Fr Arton, knowing that the best way to defeat the undead was to use his gift of turning, dispatched the remaining three ghouls allowing the unfortunate monks to once more find rest.

The heroes proceeded to investigate the crypt complex hoping to find the gnoll. When the heroes found the common crypt, Fr Arton and Marban searched the individual niches in the wall. Sir Kendrik was about to join them when he spied a symbol of Virakus that had been tossed to the floor in the corner. Sir Kendrik was checking the symbol out when Marban made the grisly find of the remains of the gnoll, stuffed into one of the wall crypts, obviously having been a meal for the ghouls that had dispatched by the heroes.

The three heroes stopped to discuss their next step when a chilling event happened. An Urth-shaking boom came from below them that was followed by a wave of negative energy that washed over the heroes in the crypt and continued to those who had remained with the prisoners, passing through walls and floor as if it posed no hindrance at all.

****************************

Come back soon to see how the heroes handle the ghast in the crypts

To be continued..............


----------



## Sir Kendrik (Apr 18, 2002)

Here is the next chapter 

Fr Arton, the most highly tuned adventurer to the presence of evil, felt a stomach churning sense of evil run through his body as the wave shimmered by. The others only felt a bone chilling coldness run up their spines. As the wave dissipated, the heroes heard what sounded like a heartbeat, loudly at first, but rapidly diminishing until it could be neither heard nor felt no longer. Callin looked at the evil priestess Grenen, her defeated stature changing to one of someone who felt somehow victorious.

Without warning more ghouls began to rise from their resting places, scrabbling and mewling for the flesh of the living. Fr Arton, quick to act, channelled the power of Pelor to release these poor souls, allowing them to join Joshua and Pelor in paradise. The crypts fell silent once more.

Making a fateful decision, Fr Arton asked Sir Kendrik to behead the remaining monks and to separate the heads from the bodies. The thought of this horrified the young knight, but did as he was told. Father Arton then asked Marban to return to Callin and Leo and asked the rogue to go back to the crypt to help search the area more thoroughly. Fr Arton knew that if there were any secret areas in the crypts, Callin with his excellent, though not altogether savoury skills, would be able to find them. After a thorough search of the main crypt, a secret door was found in one of the pillars.
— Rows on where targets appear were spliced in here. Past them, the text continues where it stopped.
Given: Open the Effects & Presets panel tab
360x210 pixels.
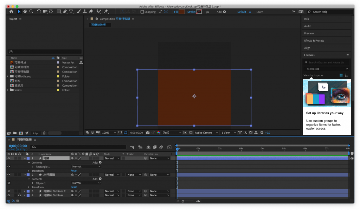Looking at the screenshot, I should click(314, 41).
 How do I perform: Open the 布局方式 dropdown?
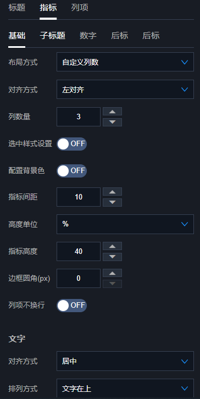[125, 62]
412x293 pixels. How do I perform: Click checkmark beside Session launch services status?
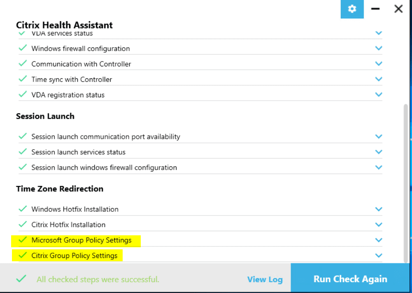(x=23, y=152)
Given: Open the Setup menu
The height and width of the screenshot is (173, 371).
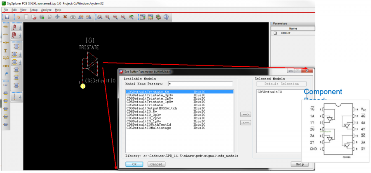Looking at the screenshot, I should coord(33,9).
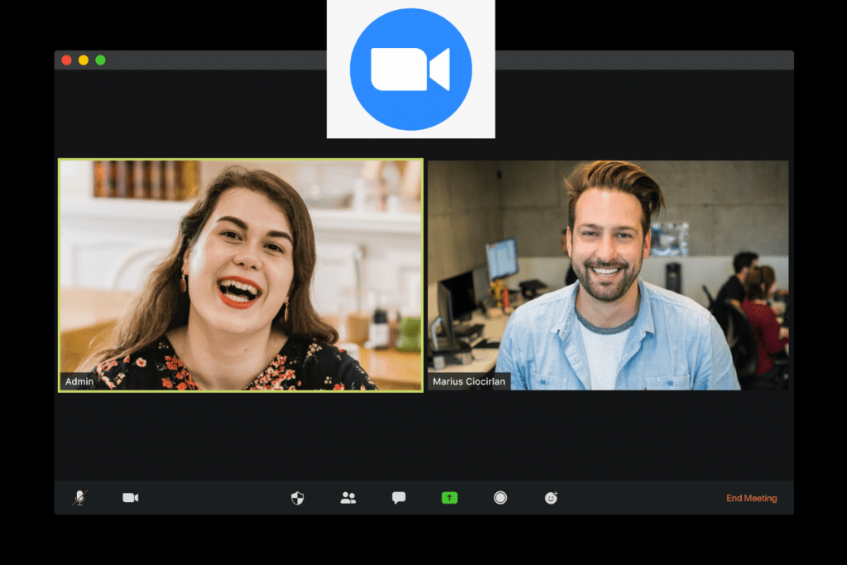Image resolution: width=847 pixels, height=565 pixels.
Task: Minimize the window using the yellow button
Action: [x=84, y=60]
Once finding the opening mechanism, Callin activated it and the pillar opened revealing a hole with metal rungs leading down some 60 feet. Fr Arton and Callin decided to close the pillar and investigate it later, once the evil residing on the rest of this level had been eradicated. With Sir Kendrik’s unpleasant task completed, the three heroes returned to Marban and Leo.

The heroes spent some time discussing what to do next. Callin preferred to move on and investigate the lower levels of the monastery to defeat the remaining evil priests. Sir Kendrik and Fr Arton wanted to check out the statue of St Darius. Sir Kendrik in particular was keen to follow his hunch that the key was in the fist of the statue. Understanding that his best friend was resolute in his plans, Callin agreed to go check out the statue. 

The heroes barred the door to the storeroom to make sure the prisoners would not escape, with Sir Kendrik reassuring the priestess that she would be treated well if she cooperated.

The heroes headed up stairs to the Shrine of St Darius to see if Sir Kendrik was right in his reasoning. When they got there the heroes started to discuss how they would be able to smash open solid marble, doubting that anything could be placed in solid marble. Even with these doubting words ringing in his ears, Sir Kendrik would not be swayed in his resolve to check to fist. Some of the party were a little unsure as to whether it was disrespectful to damage the statue in this manner. Fr Arton reassured the group by saying it was only a statue not a true manifestation of St Darius.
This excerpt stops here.